_TASK DESCRIPTION:_
Copy out the data so that nothing differs from the original.

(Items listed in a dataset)
'''

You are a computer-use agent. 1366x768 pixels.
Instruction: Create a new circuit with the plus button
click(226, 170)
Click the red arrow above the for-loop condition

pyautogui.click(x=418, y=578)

'''

_SOLVED EXERCISE:_
You are a computer-use agent. 1366x768 pixels.
Instruction: Create a new circuit with the plus button
click(226, 170)
Click the red arrow above the for-loop condition

pyautogui.click(x=418, y=578)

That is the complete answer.